**所给文本**
/---

『智谱清言』CogVLM2部署实践

入职智谱后的第一项工作的一个Part，浅浅记录。

前置准备

CUDA 12.1 的ubuntu宿主机一台

注意：cuda版本应与torch版本对应，实测 CUDA 12.0 也可以正常运行

下载适配TGI的CogVLM2模型至路径/model：

1
2
3

from modelscope import snapshot_download 

model_dir = snapshot_download('ZhipuAI/cogvlm2-llama3-chinese-chat-19B-tgi', cache_dir="/data/cogvlm2-llama3-chinese-chat-19B")

下载适配CogVLM2的TGI包至路径/tgi: https://github.com/leizhao1234/cogvlm2

正式流程

# 下载conda并安装
curl -O https://repo.anaconda.com/miniconda/Miniconda3-latest-Linux-x86_64.sh
sh Miniconda3-latest-Linux-x86_64.sh
#创建conda环境
conda create -n tgi python=3.10
conda activate tgi

# 加速rust下载
export RUSTUP_DIST_SERVER=https://mirrors.ustc.edu.cn/rust-static
export RUSTUP_UPDATE_ROOT=https://mirrors.ustc.edu.cn/rust-static/rustup
# 安装rust
curl --proto '=https' --tlsv1.2 -sSf https://sh.rustup.rs | sh

# 下载protobuf
PROTOC_ZIP=protoc-21.12-linux-x86_64.zip
curl -OL https://github.com/protocolbuffers/protobuf/releases/download/v21.12/$PROTOC_ZIP
sudo unzip -o $PROTOC_ZIP -d /usr/local bin/protoc
sudo unzip -o $PROTOC_ZIP -d /usr/local 'include/*'
rm -f $PROTOC_ZIP

pip install torch==2.3.0 torchvision==0.18.0 torchaudio==2.3.0 --index-url https://download.pytorch.org/whl/cu121 # 注意torch和cuda版本的对应！

# 安装 openssl 和 pkg-config 工具
apt-get install libssl-dev gcc -y
apt install pkg-config

# 安装 cmake
apt install cmake

此时基础环境安装完毕，接下来是编译环节。

首先打开/tgi/rust-toolchain.toml，将版本修改为>=1.79.0，如下：

[toolchain]

# Released on: 02 May, 2024

# https://releases.rs/docs/1.79.0/

channel = "1.79.0" 
components = ["rustfmt", "clippy"]

接下来进入TGI的根目录/tgi：

#进入text-text-generation-inference目录，编译基本组件 
BUILD_EXTENSIONS=True make install

cd server
make install-vllm-cuda 
make build-apex 
make install-flash-attention-v2-cuda

注意：Makefile中涉及从Github上拉取vllm和apex包的代码，若服务器无法访问Github，则需使用其他方法下载vllm(https://github.com/Narsil/vllm)和apex(https://github.com/NVIDIA/apex)后（master分支即可），将其放于/tgi/server目录下，最终文件结构为/tgi/server/vllm, /tgi/server/apex。随后删除/tgi目录下的Makefile-apex, Makefile-vllm文件中git相关命令，再执行上述make命令编译。

\---

**任务目标**
在这篇CogVLM2部署实践文本里，除宿主机的 CUDA 12.1 外，实测还有哪个 CUDA 版本也能正常运行？

**数据列表**
/---

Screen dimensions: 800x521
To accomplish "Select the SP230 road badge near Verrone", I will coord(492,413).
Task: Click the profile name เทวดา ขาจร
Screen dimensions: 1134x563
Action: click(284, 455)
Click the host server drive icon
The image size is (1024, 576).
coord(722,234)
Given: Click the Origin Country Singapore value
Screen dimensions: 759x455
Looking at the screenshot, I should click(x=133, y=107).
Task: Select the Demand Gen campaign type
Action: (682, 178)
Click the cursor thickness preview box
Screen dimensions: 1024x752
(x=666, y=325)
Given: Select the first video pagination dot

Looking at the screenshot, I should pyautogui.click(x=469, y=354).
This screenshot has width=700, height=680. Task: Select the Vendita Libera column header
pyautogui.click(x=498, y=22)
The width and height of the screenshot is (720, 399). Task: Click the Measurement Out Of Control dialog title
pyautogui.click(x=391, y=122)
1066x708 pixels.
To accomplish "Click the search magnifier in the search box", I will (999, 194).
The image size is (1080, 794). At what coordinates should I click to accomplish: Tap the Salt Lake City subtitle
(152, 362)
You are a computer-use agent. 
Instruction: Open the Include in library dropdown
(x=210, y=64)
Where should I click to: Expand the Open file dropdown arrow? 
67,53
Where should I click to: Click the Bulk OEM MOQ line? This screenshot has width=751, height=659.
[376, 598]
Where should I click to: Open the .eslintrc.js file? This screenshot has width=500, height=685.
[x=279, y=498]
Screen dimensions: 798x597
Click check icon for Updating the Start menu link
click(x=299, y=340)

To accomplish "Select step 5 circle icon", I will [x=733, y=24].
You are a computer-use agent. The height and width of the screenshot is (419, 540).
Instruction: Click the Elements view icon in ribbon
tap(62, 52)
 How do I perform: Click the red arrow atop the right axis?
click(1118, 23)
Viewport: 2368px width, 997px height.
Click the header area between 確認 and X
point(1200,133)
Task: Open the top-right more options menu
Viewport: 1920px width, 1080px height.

\---

**回答**
CUDA 12.0。